Dans un communiqué, Public Health England a précisé que les risques pour le public demeuraient « faibles ».

Les vêtements ne pouvant être lavés qu’en lavage à sec doivent être placés « dans deux sacs plastiques fermés » tandis que les autres objets comme les téléphones portables et sacs à main nettoyés avec des lingettes, ont précisé les autorités sanitaires.

Les cordons de police ont été étendus autour de la maison de l’ex-espion, ainsi qu’au cimetière de Salisbury, également interdit d’accès : des individus en combinaisons de protection et équipés de masques à gaz se sont affairés samedi autour de la tombe de son épouse morte en 2012 d’un cancer et de la pierre commémorative érigée à la mémoire de son fils, emporté l’an dernier par une maladie du foie et incinéré.
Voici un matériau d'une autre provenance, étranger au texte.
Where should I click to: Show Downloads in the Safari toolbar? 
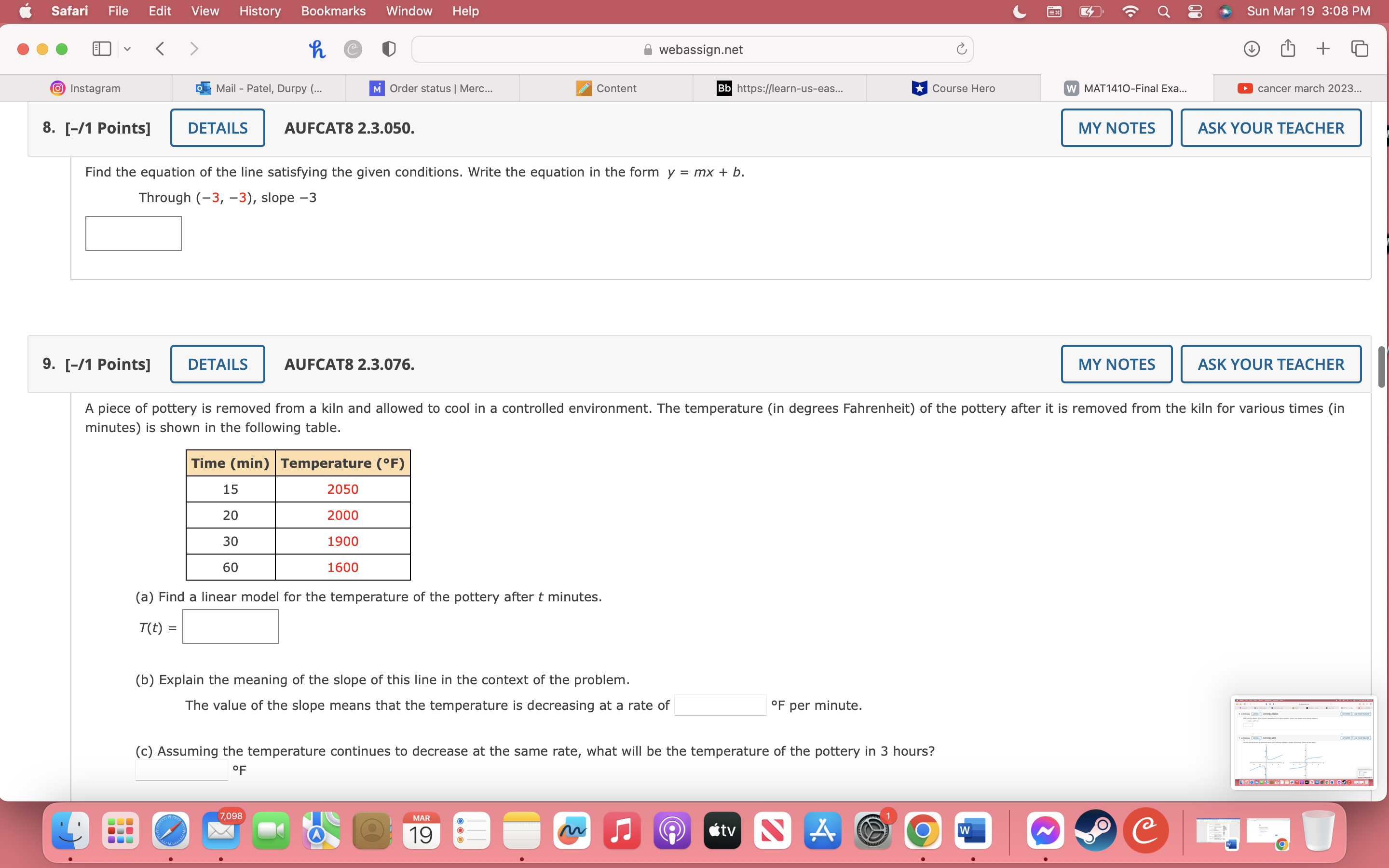(x=1252, y=49)
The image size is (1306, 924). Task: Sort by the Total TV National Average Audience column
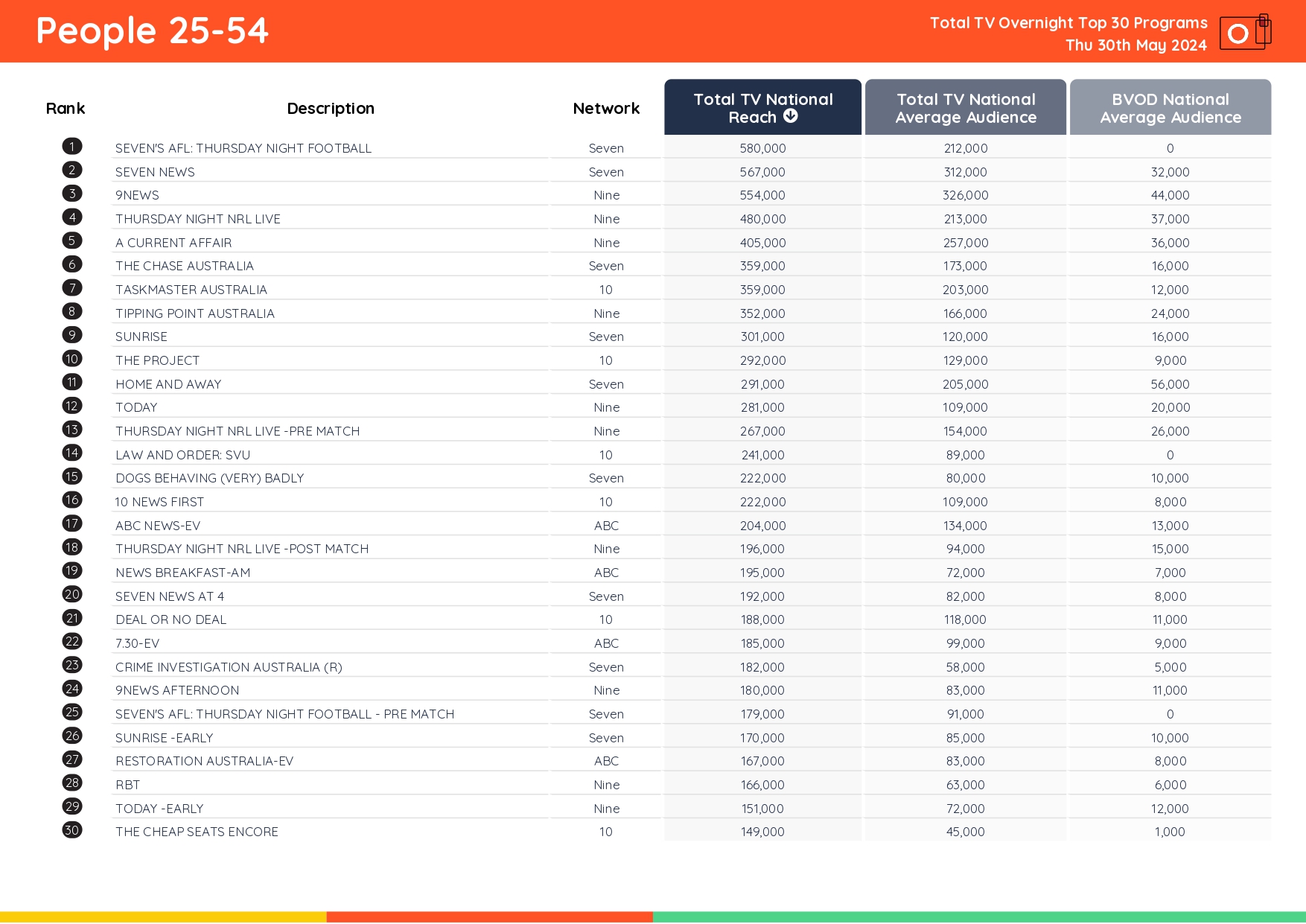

L’ancien chef de Scotland Yard Ian Blair a laissé entendre vendredi sur la BBC que le policier hospitalisé aurait pu être contaminé en allant au domicile de M. Skripal. Une hypothèse, selon les médias britanniques, est que Youlia aurait introduit elle-même l’agent innervant au Royaume-Uni en apportant de Moscou un « cadeau offert par des amis ».

Dans un communiqué diffusé par la police de Wiltshire, le policier Nick Bailey s’est défendu d’être « un héros », comme l’ont désigné des journaux britanniques, et a dit avoir « simplement fait son boulot ».